Setting additionalProperties to true in Iglu JSON Schemas

I was recently asked this question by a client:

I have a question about additionalProperties attribute in json schema. I’m wondering whether it can give us more flexibility as we could add more tracked properties ad-hoc on the client side. Do you have any example how it could be used? Are the additional properties ignored when the StorageLoader runs?

It’s a great question, so I’ve posted it here in case others are wondering. There’s a trade-off:

More ‘relaxed’ schemas i.e. set additionalProperties to true

  • Pro: this means developers can add new properties to the an event / context without it breaking validation. (So the data will still be successfully processed and e.g. loaded into Redshift
  • Con: the extra properties added wont be accessible to downstream processes (e.g. loaded into Redshift).
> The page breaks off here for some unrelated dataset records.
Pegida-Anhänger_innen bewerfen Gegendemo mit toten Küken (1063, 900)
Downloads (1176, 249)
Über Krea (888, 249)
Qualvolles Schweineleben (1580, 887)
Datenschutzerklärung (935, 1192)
The alternative is to set additionalProperties to false i.e. go for a ‘stricter’ schema

  • Con: events with extra properties will now fail validation
  • Pro: you should see that something’s gone wrong (increase in the # of bad rows e.g. by checking Kibana) and can
    • update your schema to accommodate the new data
    • reprocess the data that has failed validation. (In practice this is fiddly / time consuming at the moment, but we’re working on a toolset to make it easier.)

Hi Yali,

Waking up a dead thread right after Halloween :wink:

We are experimenting with additionalProperties: true for our AB context, where we keep running experiments and the visitor’s allocation in Test and Control groups.

There are a few tests that we run all the time and those we explicitly define in the schema with an enumeration of the possible values, but the ability to launch a new experiment and start capturing in Snowplow without a schema change is enticing.

I was thinking of extracting the values from the raw JSON but it seems that after shredding ue_json / ue_properties does not make it to Redshift anymore (which makes perfect sense).

Are there any new thoughts or tooling in this regard? Honestly it is not a huge ordeal to introduce the AB experiment in the schema first, but bumping the AB context schema every time we run an experiment sounds like an unnecessary overhead.